* _Exercise aim_
Reproduce the article on retirement plan services for public sector workers word for word.

Finance

Financial Planning for Those Who Make Our Communities Work

Onsite retirement plan services for public sector employers and employees

Approximately 16 million Americans—nearly 10% of the nation’s workforce—are employed in state and local governments.1

Most public sector employees are middle-income workers and families. “They are the people who most need financial planning, but tend to get it the least,” Joshua Schwartz, AIF®, President and Co-founder of Retirement Plan Advisors (RPA), told Advisors Magazine in a recent interview.

Meet RPA

Chicago-based RPA was established in 2000 as an independent advisory practice to serve public sector employers and employees. These governmental entities—counties, cities, towns, police and fire departments, health departments, utilities, transit authorities, housing authorities, libraries, park districts, and the people they employ—provide the core services that make our communities work.

* _Data lines_
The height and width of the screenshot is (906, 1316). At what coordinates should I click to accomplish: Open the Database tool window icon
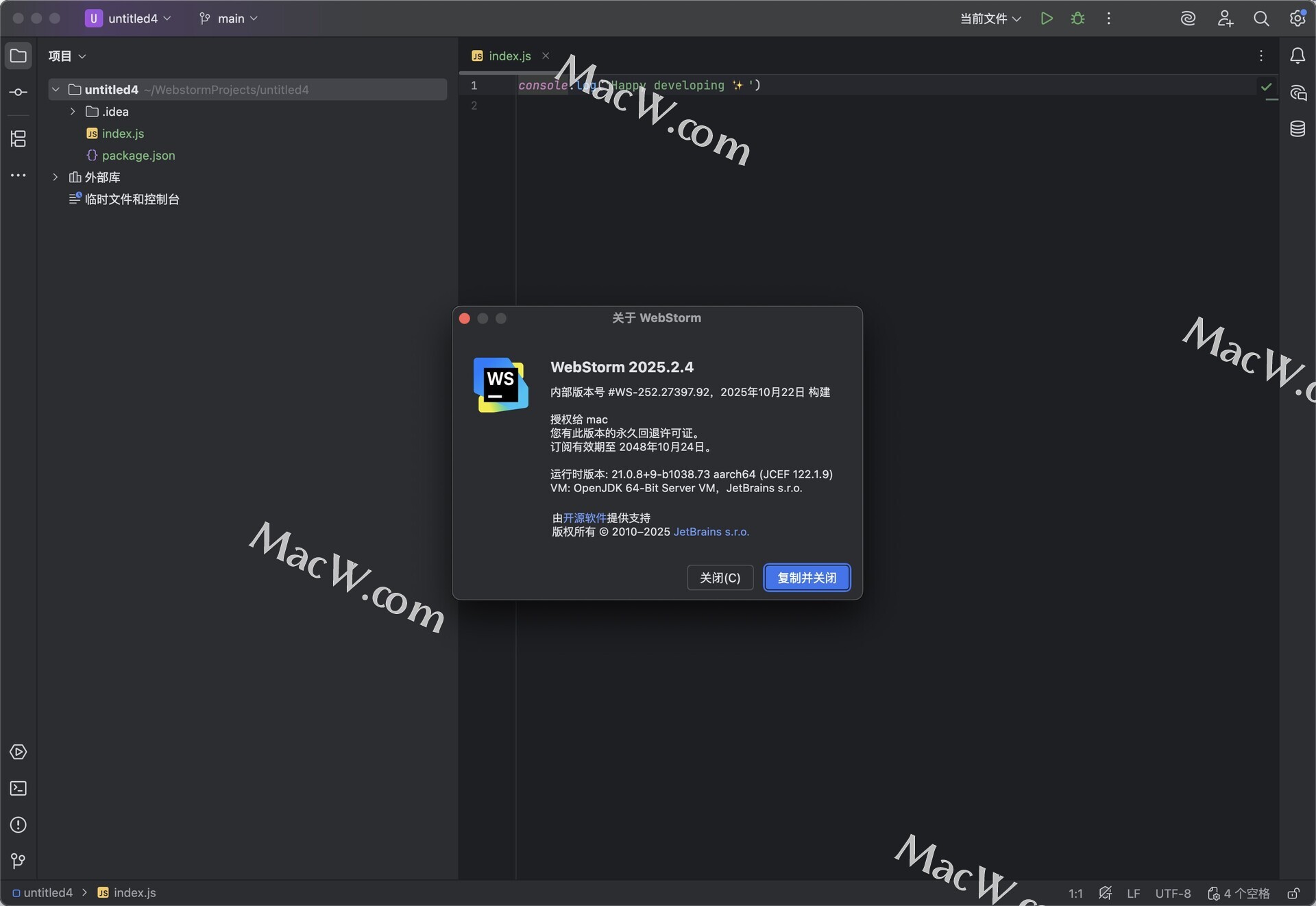(x=1297, y=129)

* _Output below_
Finance

Financial Planning for Those Who Make Our Communities Work

Onsite retirement plan services for public sector employers and employees

Approximately 16 million Americans—nearly 10% of the nation’s workforce—are employed in state and local governments.1

Most public sector employees are middle-income workers and families. “They are the people who most need financial planning, but tend to get it the least,” Joshua Schwartz, AIF®, President and Co-founder of Retirement Plan Advisors (RPA), told Advisors Magazine in a recent interview.

Meet RPA

Chicago-based RPA was established in 2000 as an independent advisory practice to serve public sector employers and employees. These governmental entities—counties, cities, towns, police and fire departments, health departments, utilities, transit authorities, housing authorities, libraries, park districts, and the people they employ—provide the core services that make our communities work.